So I’m looking at a couple of pictures, and I’m seeing a sanitation truck idling in the street with the backdrop of elaborate grafitti like the hieroglyphics carved into the walls of ancient Egypt, so I’m thinking about the riddle of the Sphinx, and a joke comes to mind: “How do you know that God is a civil engineer?”

While you’re thinking about that, let me tell you this: I was standing not too long ago behind the reception counter at the flash hotel where I work, listening in as a small group of guests sit talking in the lobby, and I heard one man venture a joke, which elicited groans and outbusts of incredulous dismissal as the rest of the group proceeded to humiliate the joke-teller for the poor taste evidenced in his pathetic attempt to be funny.

Now I know that after such a set-up as this, you are dying to hear the punchline – much in the way that when you see someone smell something rotten and make a horrible face, exclaiming in disgust, well, you’ve just got to get your nose in there too – so here’s the skunky answer to this little riddle of the sphinx: “You can tell that God is a civil engineer, because nobody but a civil engineer would have put a sanitation facility so close to a recreation facility.”


A wiser writer than me would leave it at that, but since this post is already halfway to the five hundred words I need to hit on this day five of the thirty-one day #my500words challenge, I’m going to push it (in more ways than one) and continue.
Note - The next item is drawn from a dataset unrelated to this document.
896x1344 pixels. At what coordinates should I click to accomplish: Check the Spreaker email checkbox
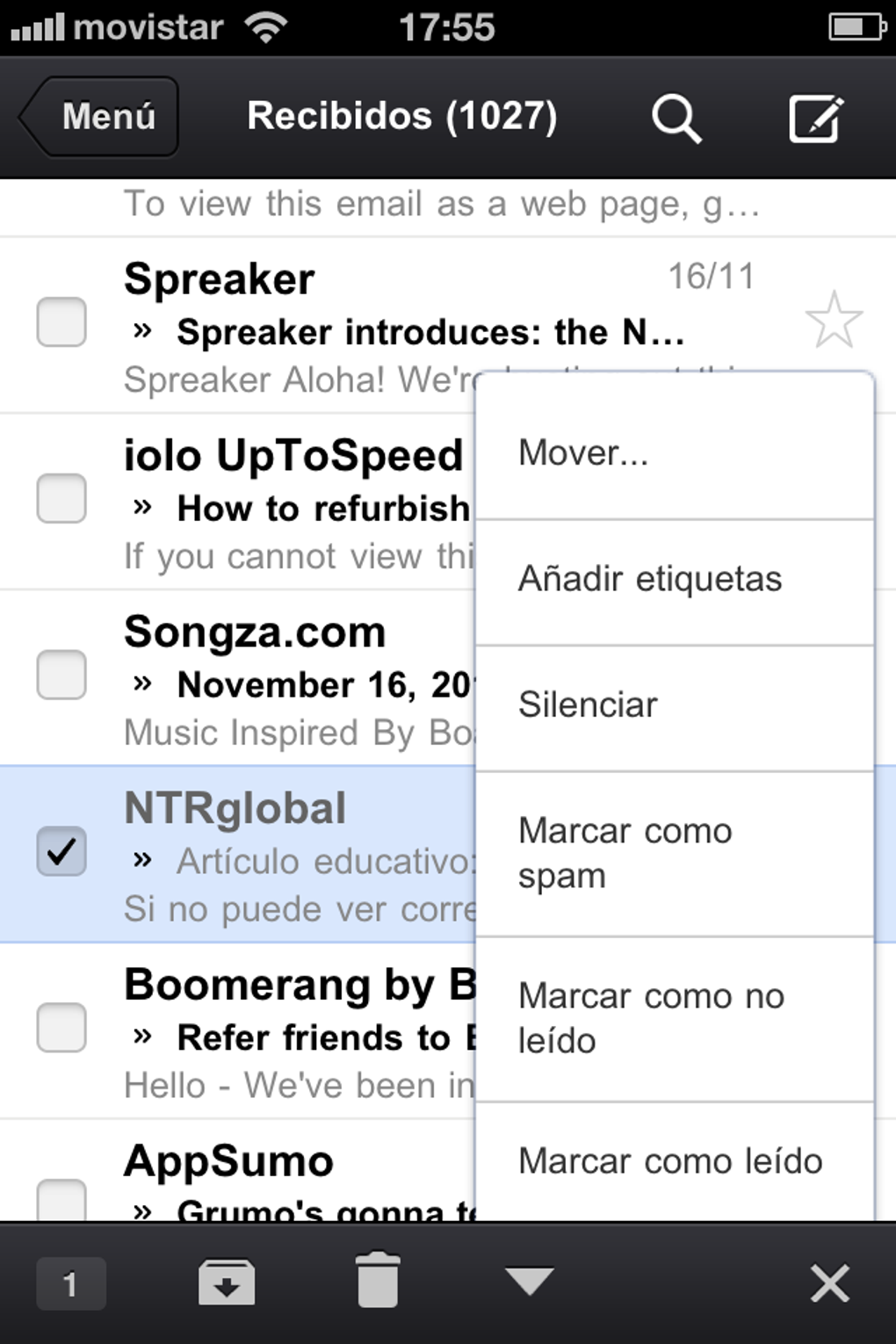tap(61, 322)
In the email I received today, Jeff Goins says to focus on “writing what you know” and to try writing about “a day you’ll never forget.”

For whatever reason, my memory tends to discard all my triumphs and joyful times, while holding fast to failures and times I’ve felt humiliated.
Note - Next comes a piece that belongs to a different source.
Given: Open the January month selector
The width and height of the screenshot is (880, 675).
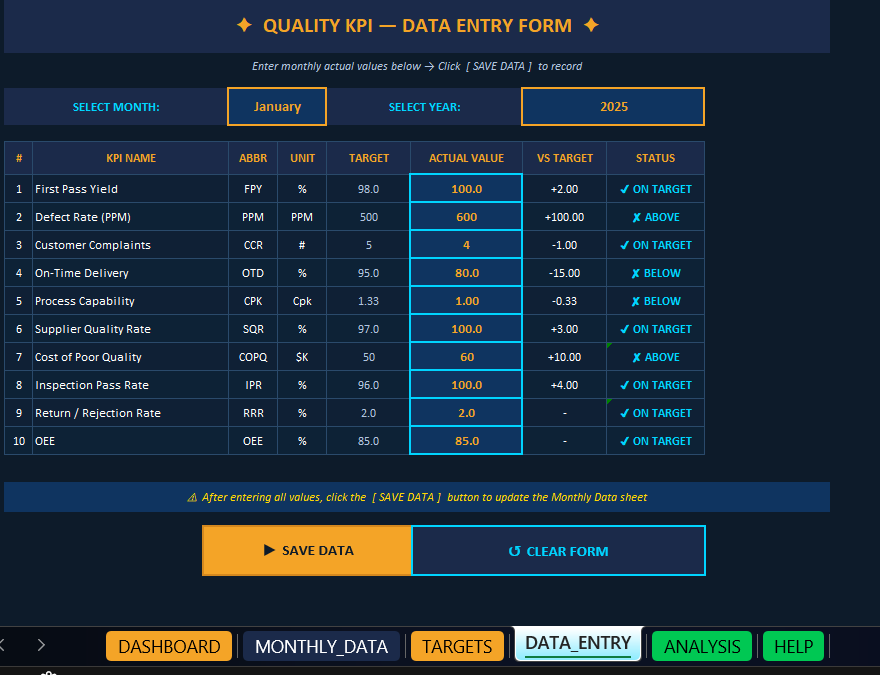Looking at the screenshot, I should [x=276, y=106].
One such darkly memorable day for me was when I was caught stealing in middle school. My friend Jeff and I got it into our heads that it would be hilarious to steal every single writing utensil in the classroom while everyone was away having lunch. We snuck into the room and loaded up my duffel bag with every pen, pencil, and marker we could find.

When the class reconvened, we watched with giddy amusement as all the students and the teacher cast about for their belongings.

Our amusement soon fled, however, when we were easily identified as the perpetrators, my duffel was summarily searched, and we were dispatched to the school disciplinarian who – unphased by our protestations that it was just a prank – assigned to each of us copious after-school detentions to sit.

Now comes the humiliating part. For some reason totally beyond me, I began to cry. I cried through Math and on into English, my classmates and teachers looking on in disbelief, dismay, and yes – amusement – as I sobbed and sobbed uncontrolably.

I am not a cry-guy. I can count on one hand the times I’ve cried since that day. Maybe that’s why the memory just won’t go away.

Thank you for visiting and reading.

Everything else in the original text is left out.